Streak for Stroke!

A few months ago I joined a couple Facebook groups for parents whose kiddos had a stroke. Which is weird sentence to write and even weirder to live. It was in these groups that I found out that May is Pediatric Stroke Awareness month. Which as a mom of a stroke survivor (they call them warriors), I'm really happy about. I'd love more research and treatment options! But I also worry that it's too much for people to add another sad thing to be aware of. I mean, it's a lot. Especially sad kids things. Plus I have this acute longing to be unaware of pediatric stroke. I told a co-worker recently May was Pediatric Stroke Awareness month and she said, "Huh.
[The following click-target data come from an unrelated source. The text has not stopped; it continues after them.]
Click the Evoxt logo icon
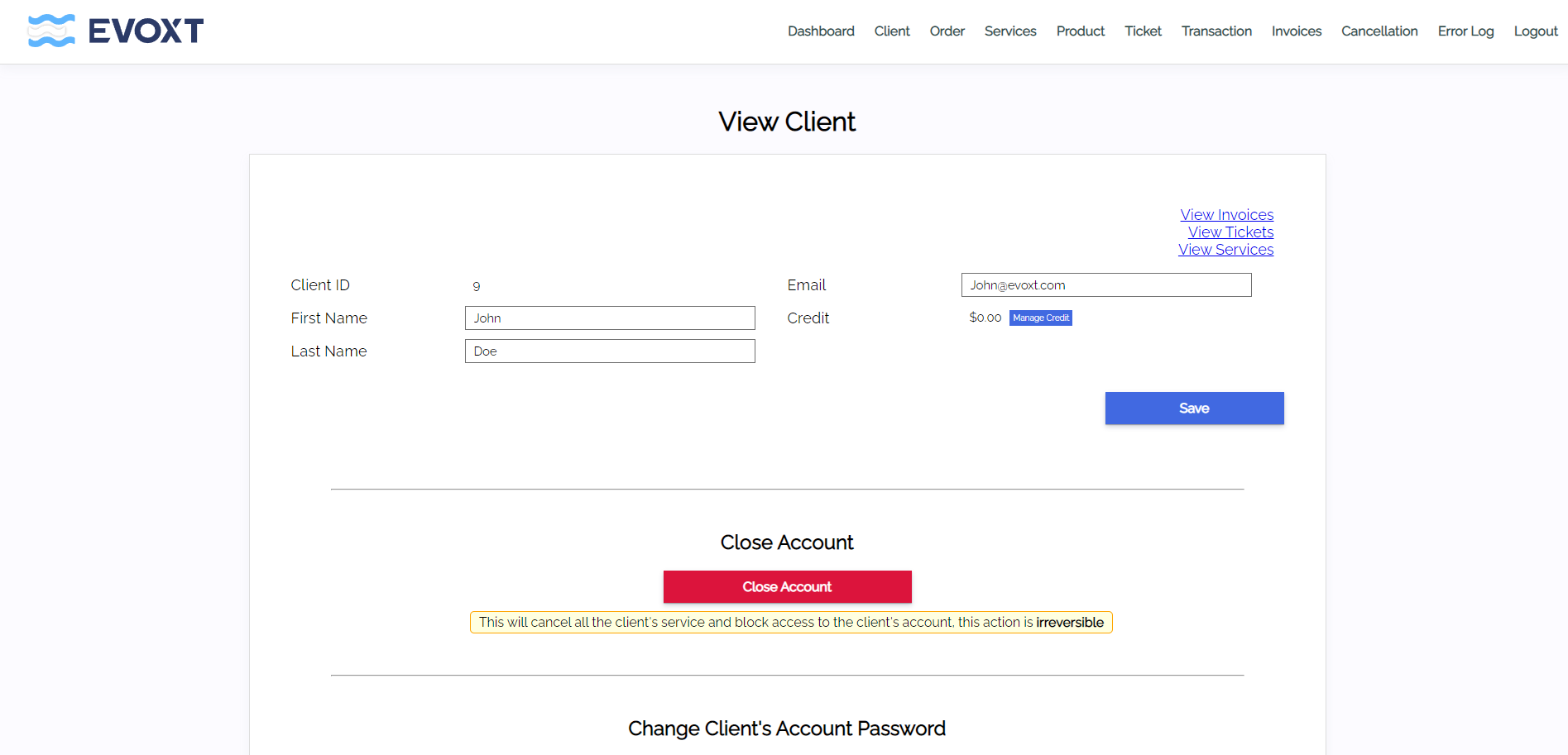The height and width of the screenshot is (755, 1568). click(51, 31)
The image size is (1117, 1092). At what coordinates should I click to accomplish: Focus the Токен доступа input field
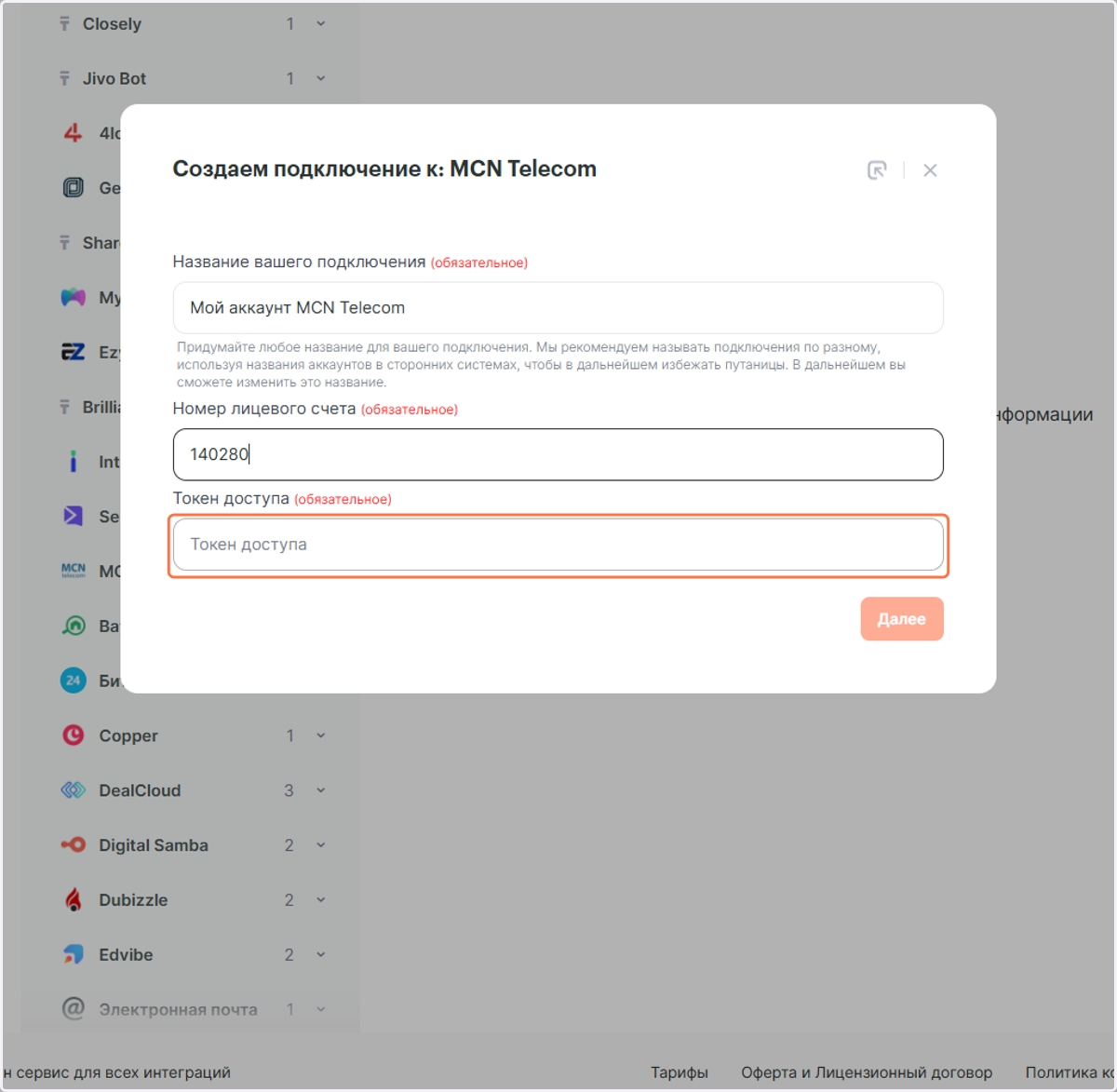[x=558, y=545]
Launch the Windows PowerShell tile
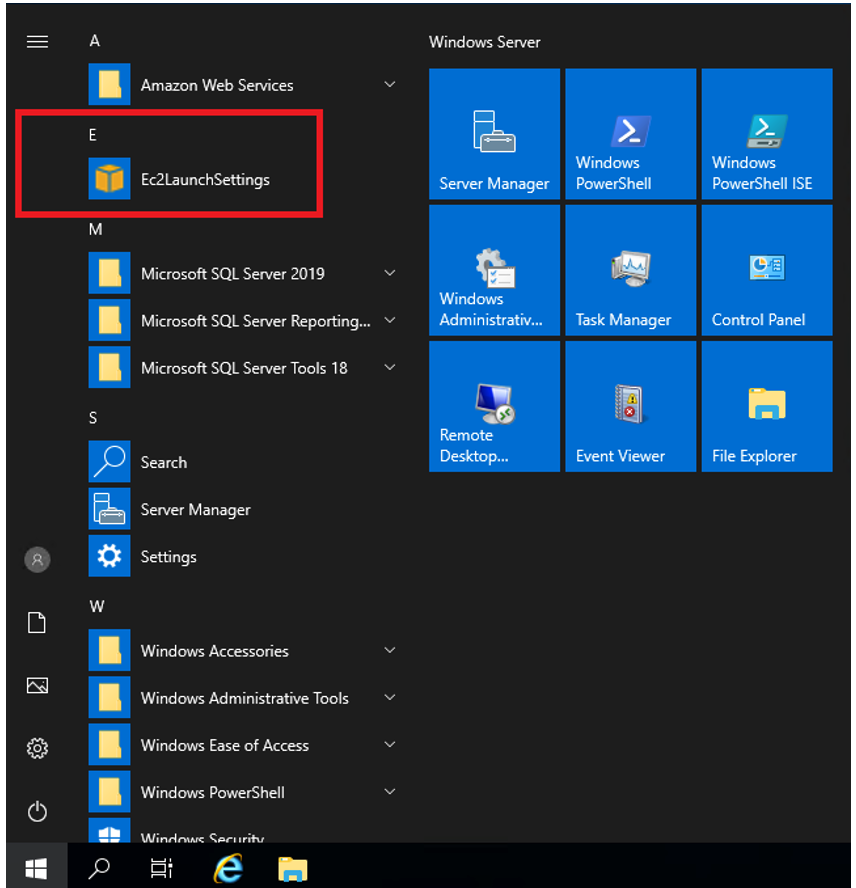Image resolution: width=856 pixels, height=888 pixels. (x=630, y=134)
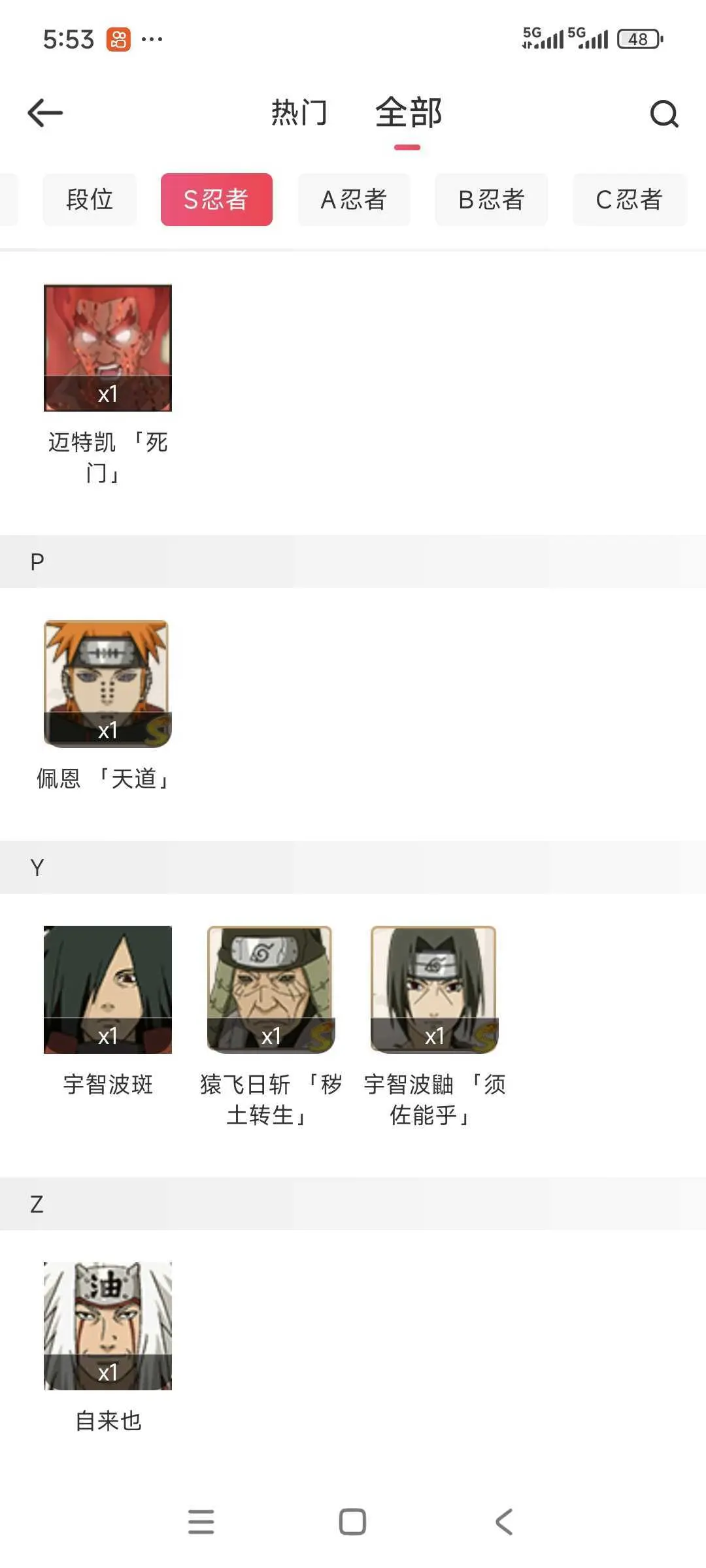Filter by B忍者 category

tap(492, 200)
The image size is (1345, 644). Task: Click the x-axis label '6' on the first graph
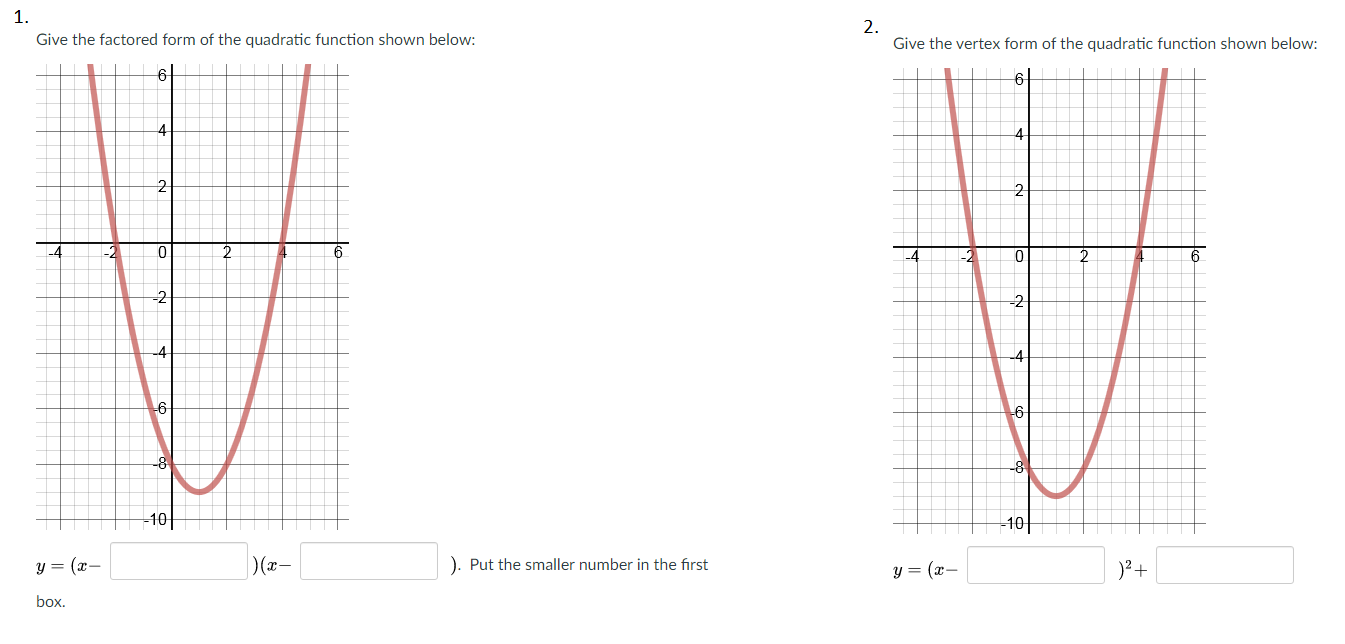(338, 253)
I didn't know it happened often enough to have it's own month." I wasn't surprised that she had never heard of it but I was surprised how jealous it made me to know significantly less than I do about pediatric stroke. And while more research on how to best treat a child who has had a stroke is needed, I can't say that I wish everyone knew about this. I think back to being pregnant and trying like hell to calm all the worries. Worries my kid would have Downs Syndrome, Autism, microcephaly, or tiny Gilly arms (a Kristin Wig's character from SNL). It feels mean to put another worry on a mama. And yet, this happened to me and it's happened to many parents out there and they are being really strong and brave for their kids by advocating for more awareness and funding. And despite all my mixed feelings, these parents are inspiring.

So I was relieved when I saw one of the moms had organized an event called "Streak for Stroke" where folks could go and get a purple streak put in their hair (purple is the Pediatric Stroke Awareness color). While it was located in Idaho, people were encouraged to get a streak of purple in their hair where ever they lived. This felt like something I could do. And I realize I'm more than a little vain and shallow as my version of getting involved is doing something that also makes my hair look awesome. But honestly, I'm just so happy I found a way to participate!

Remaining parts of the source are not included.